0800 numbers to be free to UK mobile users
Charges for calling 0800 numbers on a mobile phone could soon be a thing of the past. Ofcom, the independent regulator and competition authority for the UK's communications industries, has outlined a proposal to make the number group, as well as 116 numbers, free to call with all phones, not just landlines.
Currently, if a mobile user dials a supposedly "freephone" number, they can incur a charge of up to 21p per minute. This would be abolished, if the proposal goes ahead.
In addition, Ofcom proposes that more clarification is needed on charges for other 08 numbers (such as the dreaded call centre 0845 numbers), as well as 09 and 118 prefixes. At present, only BT line users can tell how much they're being charged when calling them.

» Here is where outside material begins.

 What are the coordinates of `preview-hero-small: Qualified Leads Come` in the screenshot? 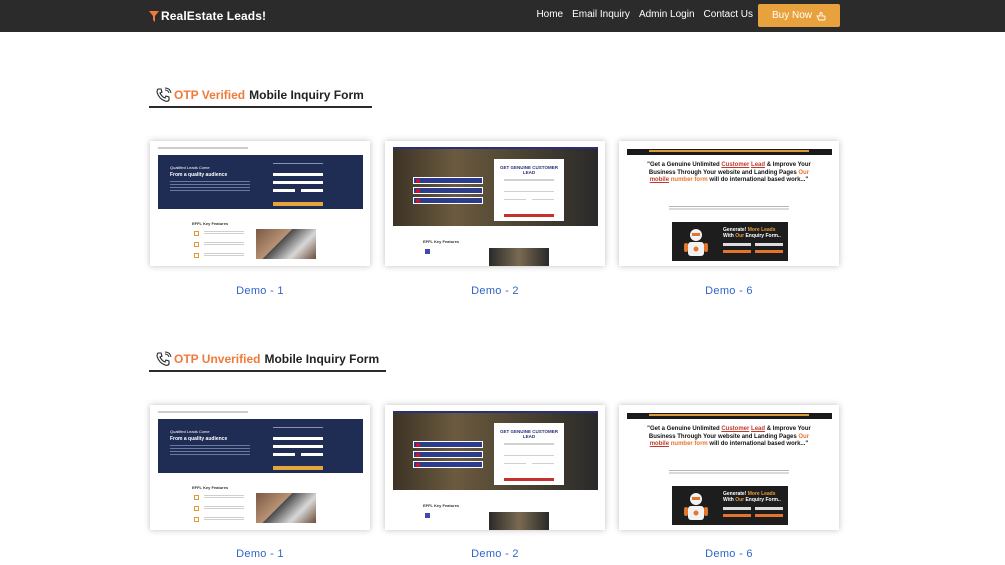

"Callers are not able to understand how much the call costs as opposed to the cost of the service being provided via the call," said the regulator in a statement. "Under Ofcom’s proposals, consumers will in future be presented with clear, transparent information on both."
On calling a revenue-sharing number, callers are currently told: "This call will cost you X pence per minute on a BT line, calls may vary on other landline and cost considerably more on a mobile."
However, Ofcom proposes that this is changed to: "This call will cost you X pence per minute plus your phone company’s access charge."
The proposal will now enter a consultation period, with Ofcom expecting to rule on the changes at the beginning of 2013.
"Consumers are often confused about how much they will pay to call these number ranges," said Ed Richards, chief executive of Ofcom. "Under our proposals, people will have much clearer information and there will be greater competition on prices.
"By making calls to 0800 numbers free from all phones, we will clear up any uncertainty about making calls, especially from mobiles, to the benefit of consumers and service providers alike."